Евтушенко говорит в эссе «Смеляков — классик советской поэзии» (1977):
«Памятника Смелякову еще нет. Но ощущение этого памятника нарастает. <…> Первый раз я увидел Смелякова, если не ошибаюсь, в 1950 году, на обсуждении литинститутских поэтов — Ваншенкина, Солоухина, Федорова. Ему было всего тридцать семь, а выглядел он лет на пятьдесят: главное, что запомнилось, — мрачноватая сутулость. Он выступал на обсуждении, держа в руке коробок спичек, с маленьким, но жестким грохотом постукивая им по краю трибуны. Обращаясь к Солоухину, читавшему стихи о Марсе, он сказал с невеселой усмешкой: “Я тоже писал о Марсе, и мне за это здорово досталось от жителей Земли…”».
Смеляков отсидел несколько сроков, побывал в финском плену, лучшие его годы повисли на колючей проволоке зоны.
Евтушенко продолжает:
«Возвращающегося (из лагеря. — И. Ф.) Смелякова, еще даже не зная, что он написал “Строгую любовь”, на перроне встречают поэты уже не как равного, а как учителя. Его поэзия не была в отсутствии, ее цена выросла… На вокзале Луконин снимает с него ватник, надевает на него черную кожанку, с которой Смеляков потом никогда не расстанется. В квартире у Луконина он, тощий, остролицый, безостановочно пьет и ест и то и дело ходит в кухню, проверяя, есть ли что-нибудь в холодильнике, хотя стол ломится от еды. Его отяжелевший взгляд падает на двадцатидвухлетнего поэта, глядящего на него с ужасом и обожанием. “Ну, прочтите что-нибудь…” — неласково, с каким-то жадным страхом говорит ему Смеляков. Молодой поэт читает ему “О, свадьбы в дни военные…” Смеляков выпивает стакан водки, уходит в другую комнату, там ложится прямо с ногами в грубых рабочих ботинках, смазанных солидолом, на кровать, и долго лежит и курит. Молодого поэта посылают за ним, укоряя в том, что он “расстроил Яру”. Молодой поэт входит в комнату, где, судорожно пуская дым в потолок, лежит и думает о чем-то человек, почти все стихи которого он знает наизусть. “Вам не понравилось?” — спрашивает молодой поэт. “Дурак…” — в сердцах говорит ему учитель, с какой-то только ему принадлежащей, неласковой нежностью.

### ПРИВЕДЁННЫЕ ЗАПИСИ
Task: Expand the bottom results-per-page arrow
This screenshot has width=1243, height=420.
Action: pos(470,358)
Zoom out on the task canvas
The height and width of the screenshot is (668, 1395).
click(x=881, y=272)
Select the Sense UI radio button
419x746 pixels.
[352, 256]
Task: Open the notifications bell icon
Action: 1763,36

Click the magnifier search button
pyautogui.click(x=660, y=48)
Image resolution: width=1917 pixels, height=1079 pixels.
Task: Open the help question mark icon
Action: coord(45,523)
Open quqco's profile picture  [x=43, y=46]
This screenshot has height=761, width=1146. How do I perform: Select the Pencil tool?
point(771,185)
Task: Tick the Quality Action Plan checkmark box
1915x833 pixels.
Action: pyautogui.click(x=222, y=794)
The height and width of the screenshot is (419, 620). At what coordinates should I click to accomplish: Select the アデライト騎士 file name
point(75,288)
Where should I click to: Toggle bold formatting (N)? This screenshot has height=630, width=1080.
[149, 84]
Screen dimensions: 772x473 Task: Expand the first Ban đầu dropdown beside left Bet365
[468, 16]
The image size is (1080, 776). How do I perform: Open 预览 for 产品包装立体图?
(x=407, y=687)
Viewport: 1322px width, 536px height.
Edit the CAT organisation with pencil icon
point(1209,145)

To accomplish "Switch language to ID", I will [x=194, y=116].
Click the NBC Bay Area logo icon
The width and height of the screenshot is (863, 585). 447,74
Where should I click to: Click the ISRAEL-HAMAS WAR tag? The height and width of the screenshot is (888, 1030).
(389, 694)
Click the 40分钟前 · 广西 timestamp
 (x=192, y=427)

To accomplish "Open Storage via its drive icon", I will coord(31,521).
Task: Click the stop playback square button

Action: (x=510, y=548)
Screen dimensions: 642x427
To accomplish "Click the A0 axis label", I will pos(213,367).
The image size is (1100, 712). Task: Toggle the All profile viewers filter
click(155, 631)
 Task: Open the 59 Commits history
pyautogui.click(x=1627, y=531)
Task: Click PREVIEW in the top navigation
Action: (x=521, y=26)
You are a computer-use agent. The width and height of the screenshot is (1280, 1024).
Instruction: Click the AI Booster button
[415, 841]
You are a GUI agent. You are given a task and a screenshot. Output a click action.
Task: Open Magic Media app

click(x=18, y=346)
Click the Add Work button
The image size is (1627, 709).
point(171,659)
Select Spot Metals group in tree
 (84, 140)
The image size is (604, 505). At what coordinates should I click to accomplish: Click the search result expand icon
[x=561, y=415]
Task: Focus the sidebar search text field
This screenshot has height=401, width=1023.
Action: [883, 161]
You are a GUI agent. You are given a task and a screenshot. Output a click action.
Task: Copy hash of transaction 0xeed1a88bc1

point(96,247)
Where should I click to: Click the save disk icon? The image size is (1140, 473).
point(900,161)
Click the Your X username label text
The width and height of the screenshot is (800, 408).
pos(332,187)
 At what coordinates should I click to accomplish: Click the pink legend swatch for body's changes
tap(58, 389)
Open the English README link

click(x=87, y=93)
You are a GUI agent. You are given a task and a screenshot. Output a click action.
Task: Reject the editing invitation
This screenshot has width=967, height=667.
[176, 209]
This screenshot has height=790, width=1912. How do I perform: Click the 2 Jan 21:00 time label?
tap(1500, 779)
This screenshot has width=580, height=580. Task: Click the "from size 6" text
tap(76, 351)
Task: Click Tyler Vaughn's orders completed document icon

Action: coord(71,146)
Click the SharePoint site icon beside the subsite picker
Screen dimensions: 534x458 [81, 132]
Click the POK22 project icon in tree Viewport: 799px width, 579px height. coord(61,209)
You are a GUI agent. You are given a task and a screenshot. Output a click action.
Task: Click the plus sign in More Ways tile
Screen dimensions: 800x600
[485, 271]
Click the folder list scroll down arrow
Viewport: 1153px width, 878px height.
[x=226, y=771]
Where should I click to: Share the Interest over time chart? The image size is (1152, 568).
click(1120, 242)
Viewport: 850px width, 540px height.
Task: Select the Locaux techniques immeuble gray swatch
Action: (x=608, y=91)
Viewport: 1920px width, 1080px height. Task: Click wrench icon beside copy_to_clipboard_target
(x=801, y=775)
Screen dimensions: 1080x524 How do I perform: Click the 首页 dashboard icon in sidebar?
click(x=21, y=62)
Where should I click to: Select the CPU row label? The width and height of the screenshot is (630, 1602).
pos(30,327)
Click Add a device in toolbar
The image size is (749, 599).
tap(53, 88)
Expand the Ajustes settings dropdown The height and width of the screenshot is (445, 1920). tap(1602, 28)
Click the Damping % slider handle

### ЧТО СДЕЛАТЬ
• 1. Приведите без изменений кусок отрывка о Смелякове от «Евтушенко говорит в» до «колючей проволоке зоны.» включительно.
• 2. Продолжите отрывок о Смелякове, начиная сразу после его последней фразы.

### ОТВЕТЫ ПО ЗАДАНИЯМ
• 1.
Евтушенко говорит в эссе «Смеляков — классик советской поэзии» (1977):
«Памятника Смелякову еще нет. Но ощущение этого памятника нарастает. <…> Первый раз я увидел Смелякова, если не ошибаюсь, в 1950 году, на обсуждении литинститутских поэтов — Ваншенкина, Солоухина, Федорова. Ему было всего тридцать семь, а выглядел он лет на пятьдесят: главное, что запомнилось, — мрачноватая сутулость. Он выступал на обсуждении, держа в руке коробок спичек, с маленьким, но жестким грохотом постукивая им по краю трибуны. Обращаясь к Солоухину, читавшему стихи о Марсе, он сказал с невеселой усмешкой: “Я тоже писал о Марсе, и мне за это здорово досталось от жителей Земли…”».
Смеляков отсидел несколько сроков, побывал в финском плену, лучшие его годы повисли на колючей проволоке зоны.

• 2.
— Пойдем водки выпьем. А закуска еще есть?».
Шестидесятник — это тот, кто пришел в шестидесятые, а точнее — в пятидесятые, заговорил их голосом и стал их голосом. Смеляков пришел тридцатью годами раньше, всю жизнь считал себя поэтом именно той поры, когда у него и у его страны все только начиналось. Другое дело, что две трети из этих тридцати было выбито и изуродовано и его триумф пришелся на закатную пору, исполненную лихорадки стихописания со вспышками озарений и волчьими ямами провалов. Он вписался в новое время — его читали и слушали почти как никого.
В шестидесятых уже не было нужды на каждом шагу клясться в верности партии и пролетариату. Он клялся. Это походило на похмельный синдром, исполненный страхов и вспоминаемых кошмаров. Это было болезнью. В лучшем случае это было анахронизмом. Можно было на это закрыть глаза… Можно было и посмеяться над таким зачином стишка:
Пролетарии всех стран,бейте в красный барабан!